Substitutions in HBsAg induced by mutations in polymerase gene of HBV (modified from College et al. [30]).

The substitutions in the C-terminal hydrophobic region of S-HBsAg (aa 179–226), which is inserted in the endoplasmic membrane and mediates the transit of the glycoprotein through the membrane itself, induce stop-codons that cause defects of secretion and retention of the protein S, resulting in direct toxicity mediated by oxidative stress, DNA damage, and genomic instability. Stop codons production is increased by exposure to antivirals [27,30]. Examples of such mutations in the reverse transcriptase/S gene are rtA181T/sW172*, rtM204I/sW196*, and rtV191I/sW182*. A typical example is the W172* mutation, which causes a stop codon that induces the production of truncated forms, lacking 55 amino acids from the C-terminal region [31]. This protein also has an inhibitory effect on the complete virion secretion, with consequent low viremic levels even in the case of virologic breakthrough. Similarly, deletions in L-HBsAg and M-HBsAg are able to induce intracellular accumulation. The accumulation of HBs aberrant proteins in hepatocytes has been associated with the development of hepatocellular carcinoma (HCC) in numerous studies; many of these studies were carried out in Asia (reviewed by Coppola et al. [27]). Recently, new substitutions in the C-terminal portion of the S protein (P203Q, S210R) have been associated with HCC. These mutations have not been related to exposure to antivirals but in vitro have the property of reducing HBs secretion (note that the double mutation has been found only in patients with HCC) [32].

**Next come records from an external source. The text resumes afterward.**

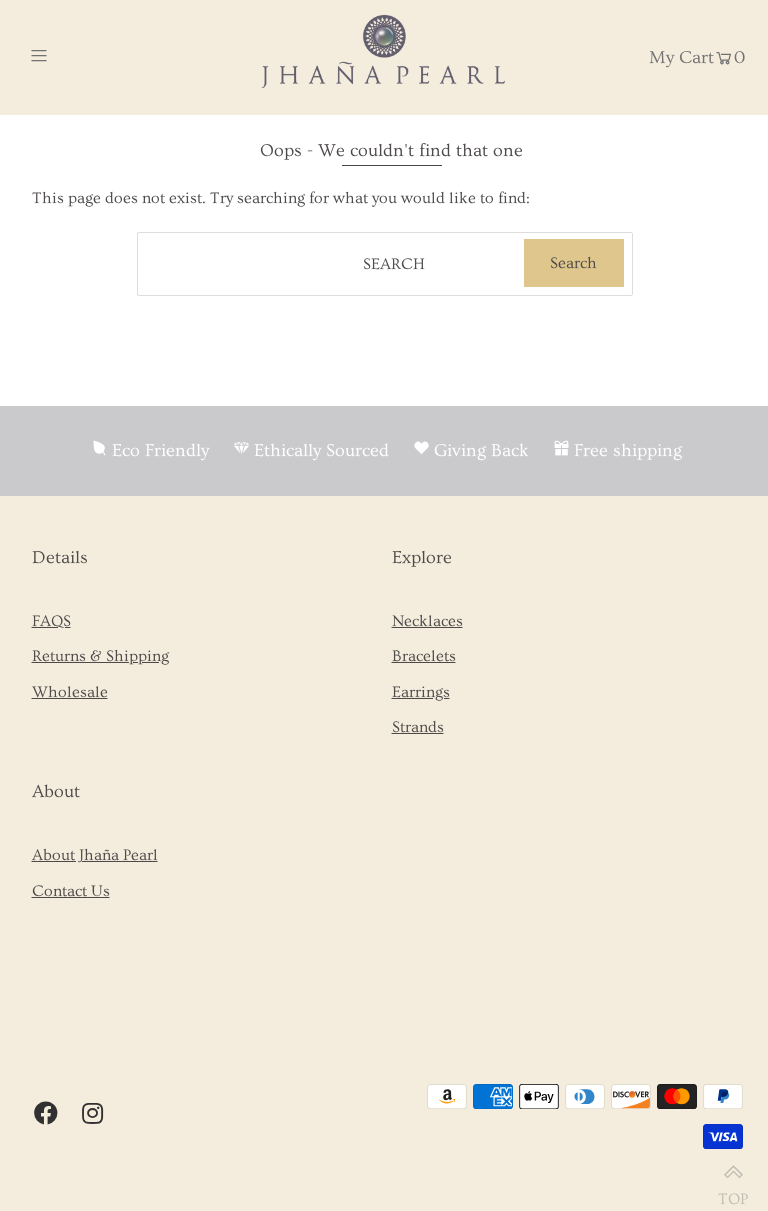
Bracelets (424, 656)
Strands (418, 727)
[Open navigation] (76, 56)
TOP (733, 1190)
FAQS (51, 621)
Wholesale (70, 692)
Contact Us (71, 891)
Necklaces (427, 621)
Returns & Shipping (100, 656)
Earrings (421, 692)
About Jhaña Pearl (95, 855)
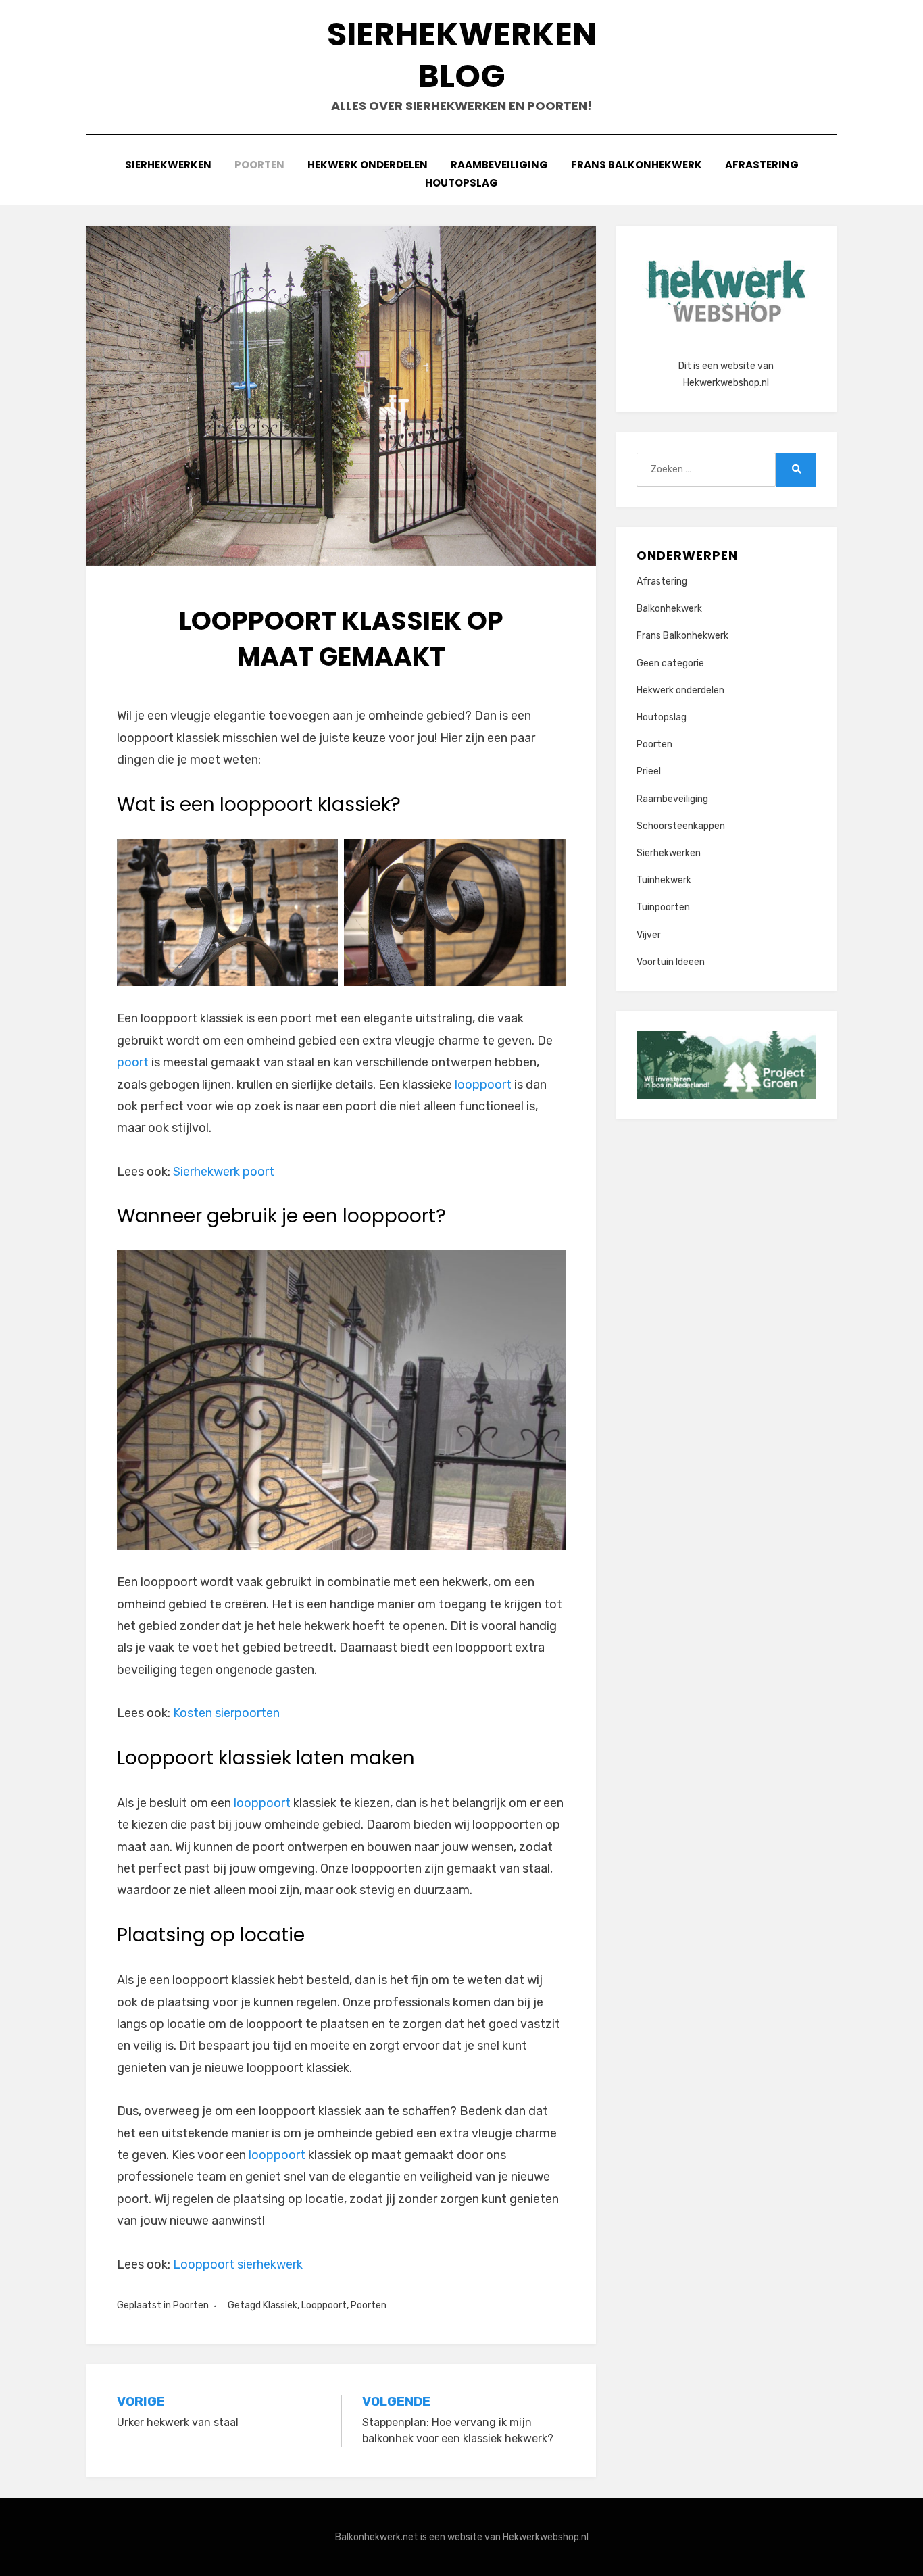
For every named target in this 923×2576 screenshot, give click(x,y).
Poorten (259, 164)
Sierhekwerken (168, 164)
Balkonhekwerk (669, 608)
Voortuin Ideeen (671, 962)
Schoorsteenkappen (681, 826)
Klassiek (280, 2305)
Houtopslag (461, 183)
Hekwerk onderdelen (367, 164)
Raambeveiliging (499, 164)
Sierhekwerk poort (223, 1171)
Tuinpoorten (663, 907)
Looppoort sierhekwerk (238, 2264)
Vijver (649, 935)
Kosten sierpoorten (226, 1713)
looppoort (483, 1084)
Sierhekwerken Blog (462, 55)
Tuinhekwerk (664, 880)
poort (133, 1062)
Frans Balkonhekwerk (636, 164)
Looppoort (324, 2305)
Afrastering (762, 164)
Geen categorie (670, 663)
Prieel (649, 771)
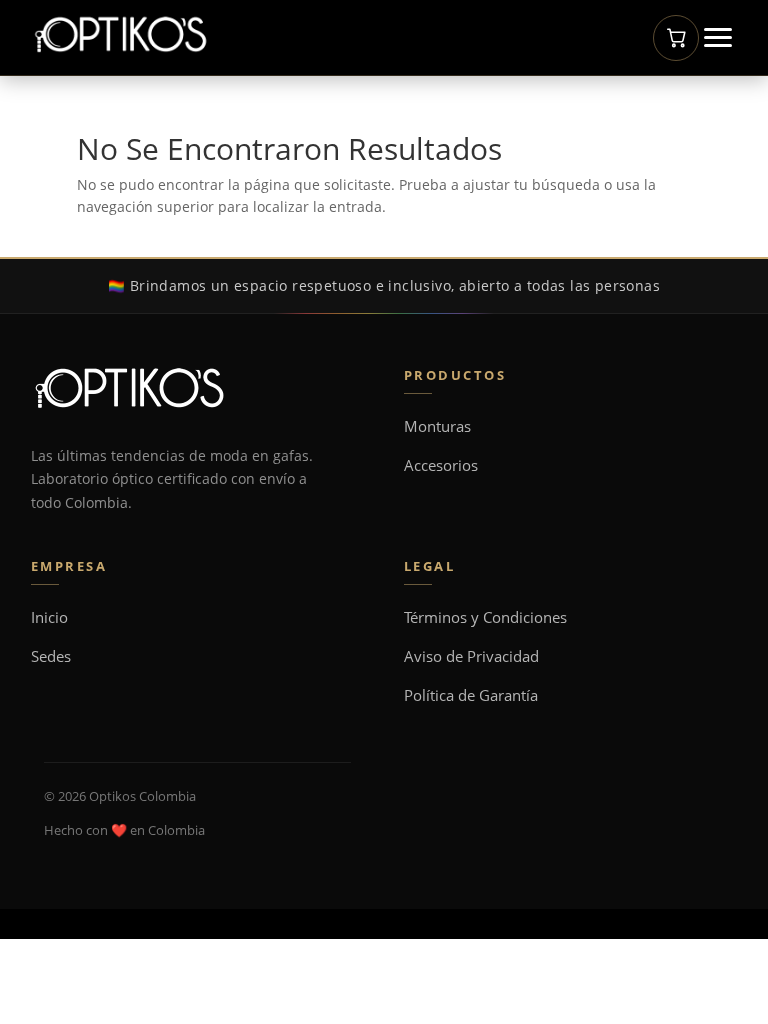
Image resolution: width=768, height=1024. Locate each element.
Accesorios (441, 465)
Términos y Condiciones (485, 617)
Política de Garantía (471, 695)
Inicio (49, 617)
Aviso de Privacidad (471, 656)
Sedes (51, 656)
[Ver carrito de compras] (676, 38)
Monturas (437, 426)
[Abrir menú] (718, 37)
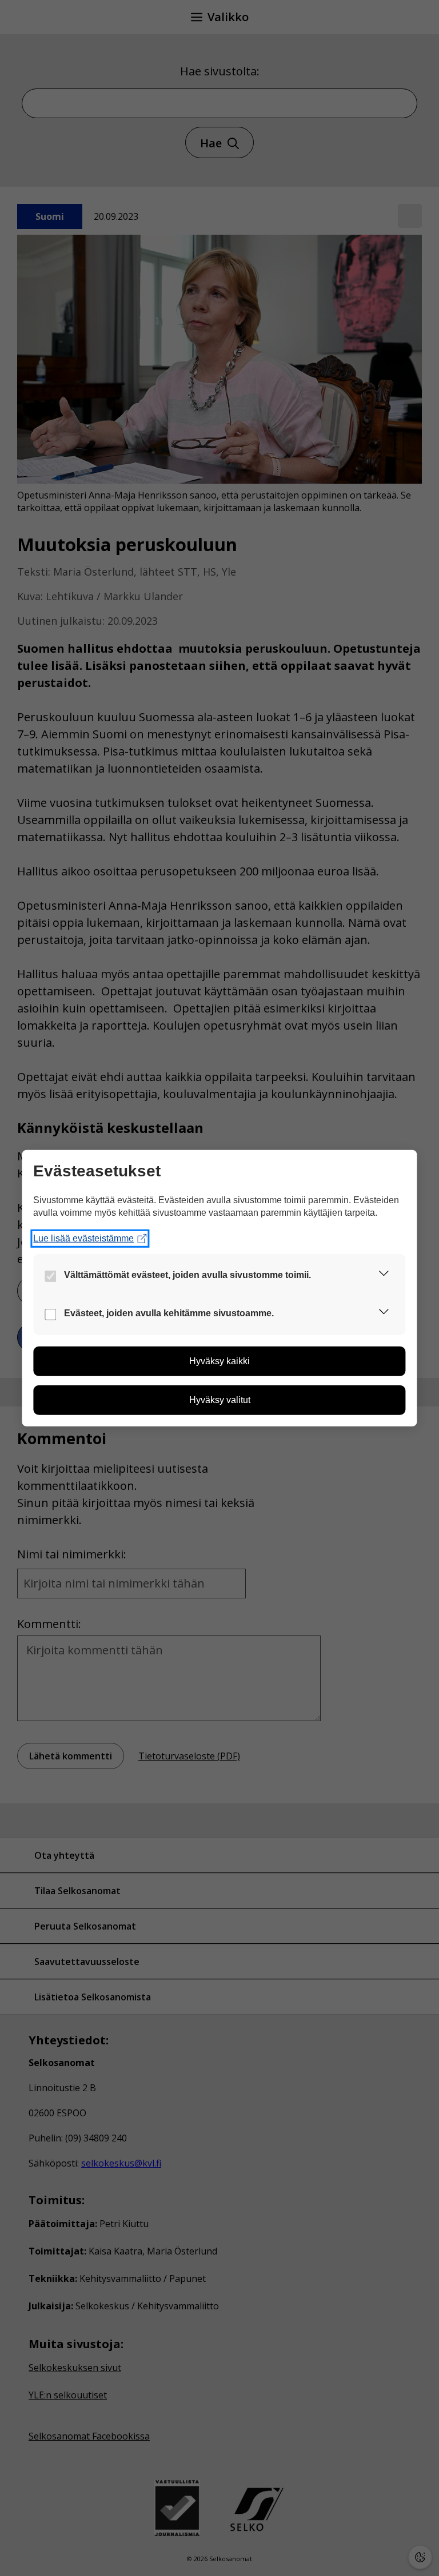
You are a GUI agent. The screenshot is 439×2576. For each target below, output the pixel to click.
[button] (384, 1275)
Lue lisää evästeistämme (83, 1238)
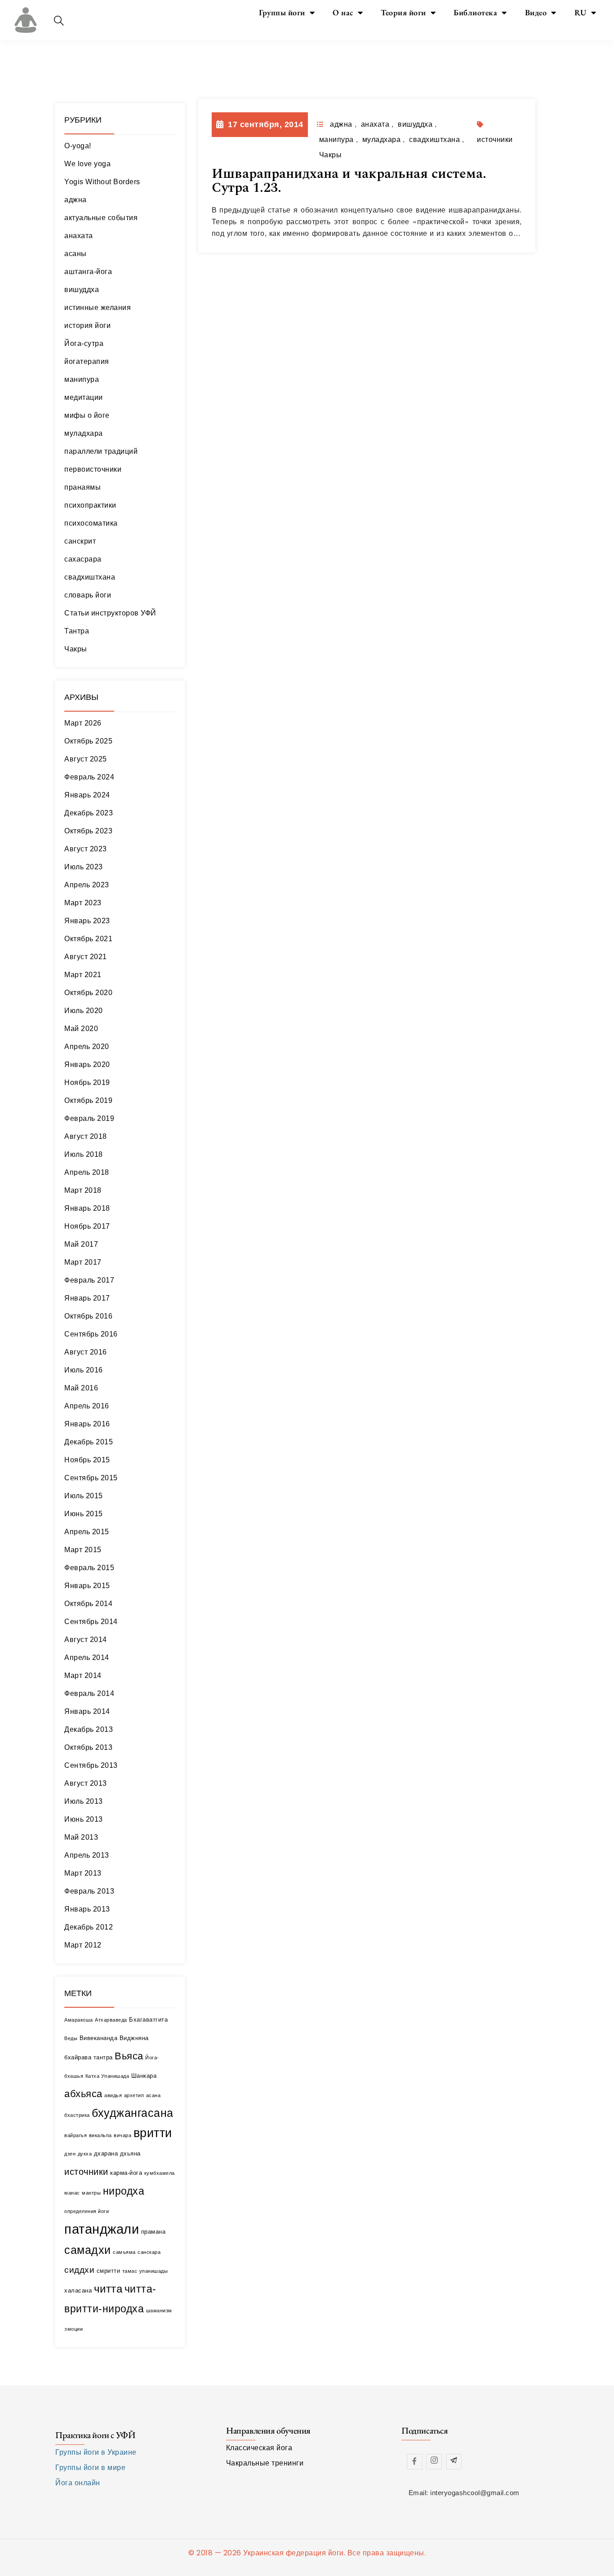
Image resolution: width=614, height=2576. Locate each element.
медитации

Clinical consequences of the presence of HBsAg

The production of HBsAg may induce clinically relevant consequences that require adequate follow-up. In patients with chronic HBV infection, the clearance of HBsAg reduces the risk of HCC compared to patients who remain HBsAg positive despite having viremia controlled by analogues [33]. In patients transplanted for HCC (which is about 2/3 of HBV patients transplanted in Italy), the recurrence of HCC is a well evaluable outcome measure, as it has a significant incidence rate of recurrence at between 1 and 3 years [7]. A study by Manini et al. found that transplantation for HCC, along with higher age and Asian origin, was strongly associated with the reappearance of HBsAg after discontinuation of immunoglobulins [24]. In an Asian study of 114 patients who received a transplant for HCC, who also received a prophylaxis with analogues only, the HCC recurrence rates were related to the reappearance of HBsAg and its plasma concentration at the time of transplantation [34]. It should be noted that this study dosed HBsAg using a new, high sensitivity test; the traditional test would not have detected this correlation. The extensive use of this new test could further redefine the term “recurrence” and reassess the importance of HBsAg in the pathogenesis of HCC as well as in the definition of occult HBV infection [35]. More detailed virologic studies aimed at the typing of the produced HBsAg can add further knowledge and help to hypothesize new risk biomarkers.

Conclusions

Liver transplantation is the end point of a long disease history. It requires a significant investment in terms of direct and organizational costs. Chronic HBV infection still represents around 15% of transplantation indications in Italy today. In previous decades, some thousands of patients received a transplantation using this indication. Today, the indication for transplantation due to decompensation of HBV liver disease is becoming more and more uncommon, while the majority of transplantations for HBV infection occur due to the presence of HCC. Data on the withdrawal of immunoglobulins presents us with many unanswered questions, particularly about the risk of recurrent infection and cancer in patients receiving liver transplantations for HCC. Although these questions are conceptually interesting, the data on the suspension of immunoglobulins in prophylaxis regimes of post-transplantation re-infection do not appear sufficiently robust to support an extensive and safe application in clinical practice.